The displacement - time relation for a particle can be expressed as $y=0.5\left[{\cos }^2\right(n\pi t)-{\sin }^2(n\pi t\left)\right]$. This relation shows that

• A. the particle is executing SHM with amplitude $0.5\text{m}$
• B. the particle is executing SHM with a frequency $n$ times that of a second's pendulum
• C. the particle is executing SHM and the velocity at its mean position is $\left(n\pi \right)\text{m/s}$
  
• D. the particle is not executing SHM at all

Answer 1

Answer: (A), (C)

the particle is executing SHM and the velocity at its mean position is $\left(n\pi \right)\text{m/s}$


Given:
The displacement - time relation is,

$y=0.5\left[{\cos }^2\right(n\pi t)-{\sin }^2(n\pi t\left)\right]$

$(\because \cos 2\theta ={\cos }^2\theta -{\sin }^2\theta )$

$\therefore y=0.5\cos \left(2n\pi t\right).....\left(1\right)$

after differentiating w.r.t. $t$, we get

$\frac{dy}{dt}=-0.5\times 2n\pi \times \sin \left(2n\pi t\right)...\left(2\right)$

again differentiating

$\frac{d^{2}y}{d{t}^2}=-\left(0.5\right)\left(2n\pi {)}^2\cos \right(2n\pi t)$

$\Rightarrow \frac{d^{2}y}{d{t}^2}=-4n^2{\pi }^{2}y\text{(from eq. (1))}$

Since, $n$ and $\pi$ are constant

$\therefore \frac{d^{2}y}{d{t}^2}\propto -y$

i.e., particle is executing SHM with amplitude $0.5\text{m}$.

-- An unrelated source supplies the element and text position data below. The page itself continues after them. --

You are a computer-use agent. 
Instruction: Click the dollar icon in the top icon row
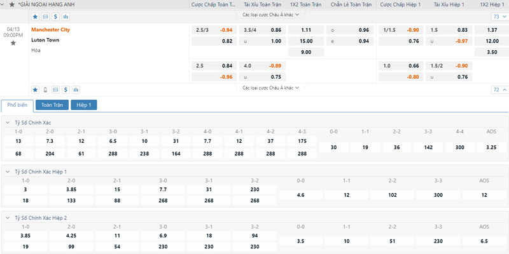(x=55, y=17)
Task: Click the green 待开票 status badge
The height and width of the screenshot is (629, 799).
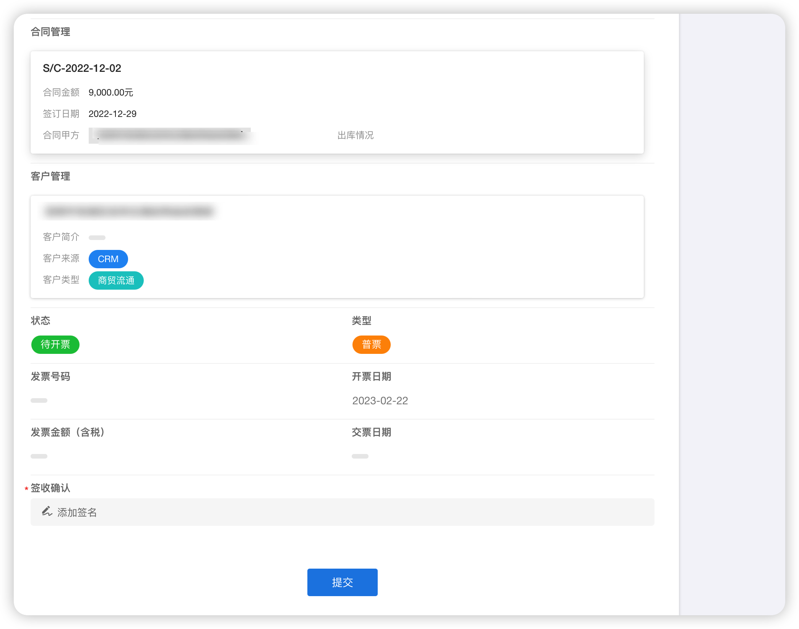Action: (55, 345)
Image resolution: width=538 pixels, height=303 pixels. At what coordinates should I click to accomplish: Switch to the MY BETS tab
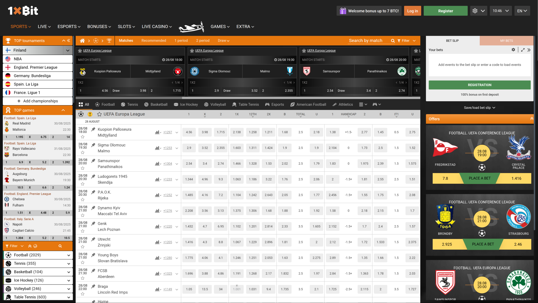click(x=507, y=41)
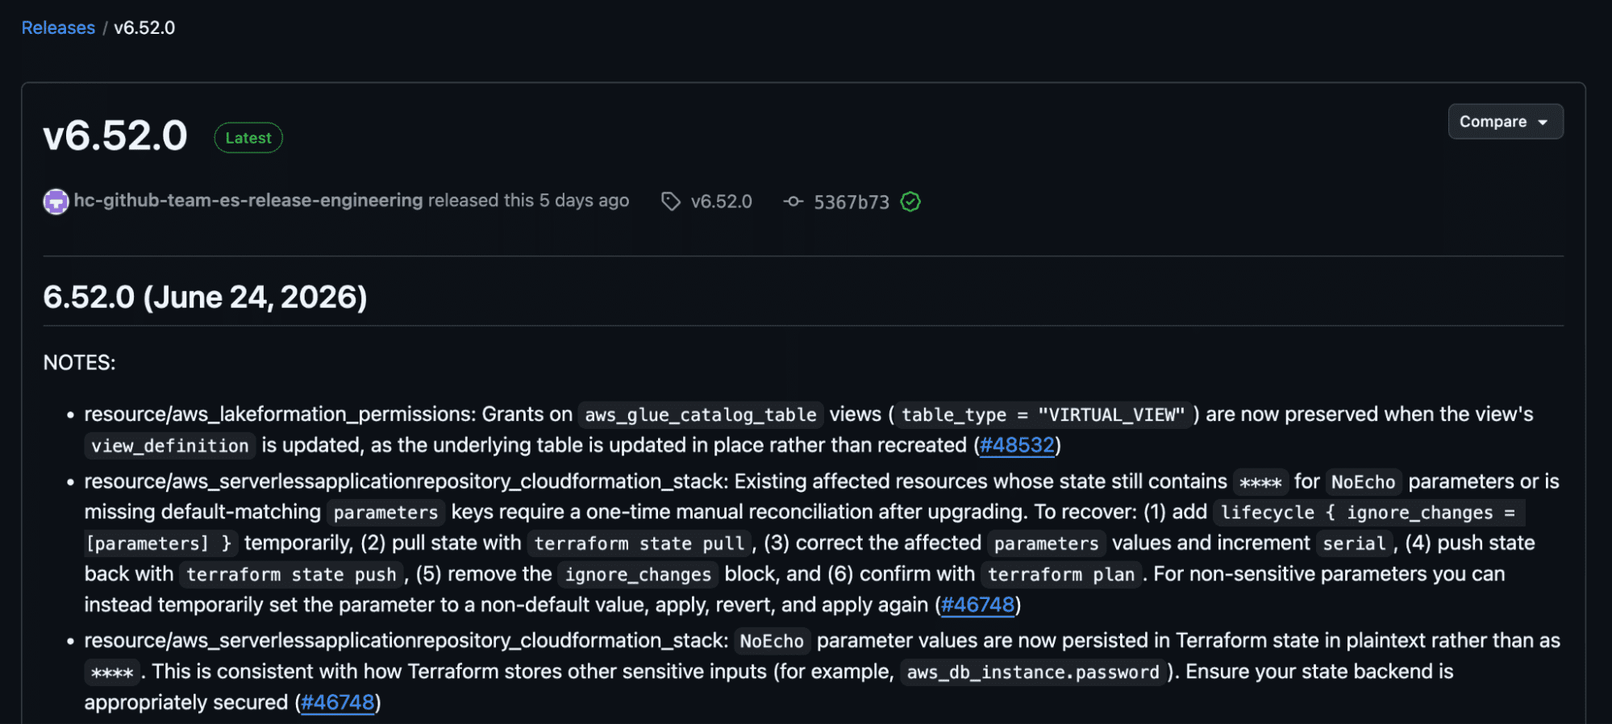Click the green verified signature checkmark

(x=910, y=202)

That means choice $\left(a\right)$ is correct.

As standard equation of SHM is

$\frac{d^{2}y}{d{t}^2}=-{\omega }^{2}y$

Hence, $\omega =2n\pi$

For a second's pendulum, $T=2\text{s}$

So, ${\omega }^{\prime }=\frac{2\pi }{T}=\pi$

$\therefore \omega =2n\times {\omega }^{\prime }$

Means option $\left(b\right)$ is not correct.

Now, from equation (2)

${\left(\frac{dy}{dt}\right)}_{max}=n\pi$

i.e., choice $\left(c\right)$ is also correct.